Dès lors que personne n’entretenait la moindre illusion quant à un quelconque résultat supplémentaire de la feuille de route, on ne constate aucune attitude auto-gratifiante de joie mauvaise du type « je vous l’avais bien dit », parmi ses contempteurs, ni aucun réel sentiment de énième occasion perdue.
Ce que nous constatons, c’est un dégrisement général, et une ferme détermination à poursuivre la lutte contre l’occupation, sans égard au temps qu’il faudra. La feuille de route, vivante mais seulement parce qu’on n’en a pas encore publié le certificat de décès, est en passe d’être mise dans la poubelle de l’Histoire. Ce sera une énième tentative vite oubliée de réaliser une paix juste au Moyen-Orient.

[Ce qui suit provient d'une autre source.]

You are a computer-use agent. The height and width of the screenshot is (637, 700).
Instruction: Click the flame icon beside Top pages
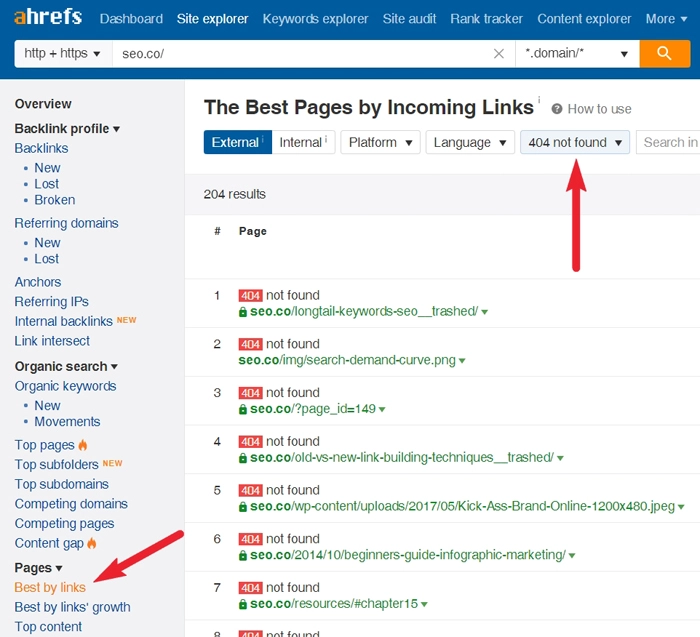(x=83, y=445)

L’importance de la feuille de route découle tant de son calendrier que de son contenu. Tandis qu’Israël poursuit son annexion irréversible de la Cisjordanie , seule une pression directe de la communauté internationale afin que terme soit mis à l’occupation et qu’Israël se retire totalement des territoires conquis en 1967 (avec des ajustements territoriaux mineurs) pourra garantir la condition sine qua non d’une solution à deux Etats : un Etat palestinien viable et véritablement souverain.
Si la feuille de route échoue ou, plus vraisemblablement, s’enlise, sans que l’initiative n’ait jamais été déclarée forclose, nous entrerons dans un Etat d’apartheid de facto. Israël pourra poursuivre sont processus d’annexion et d’intégration (des territoires), les Etats-Unis entreront dans une période préélectorale interminable, durant laquelle aucune pression ne sera exercée sur Israël du tout, et un an ou deux seront perdus avant que la prochaine initiative soit formulée.
Ce sera trop tard : même l’illusion qu’un Etat palestinien viable puisse être réalisé aura définitivement disparu. De sa propre main, Israël aura empêché l’émergence d’un Etat palestinien viable, et aura créé, en lieu et place, un seul Etat.
Bien entendu, au moment de signer la feuille de route, Sharon a déclaré son soutien à la solution à deux Etats. Le grand danger auquel les Palestiniens sont confrontés dans les limbes du processus de la feuille de route pas-encore-tout-à-fait-morte étant que la version sharonienne d’un Etat palestinien est un bantustan découpé en tronçons, n’exerçant aucun contrôle sur ses frontières, dépourvu de liberté de mouvement, sans viabilité économique, sans accès à ses ressources hydriques, sans aucune présence significative à Jérusalem et sans réelle souveraineté, une solution qui laisse à Israël 90 % du pays et que cette solution soit "vendue" par les Etats-Unis qui la feront passer pour un Etat palestinien viable, succès final de la feuille de route.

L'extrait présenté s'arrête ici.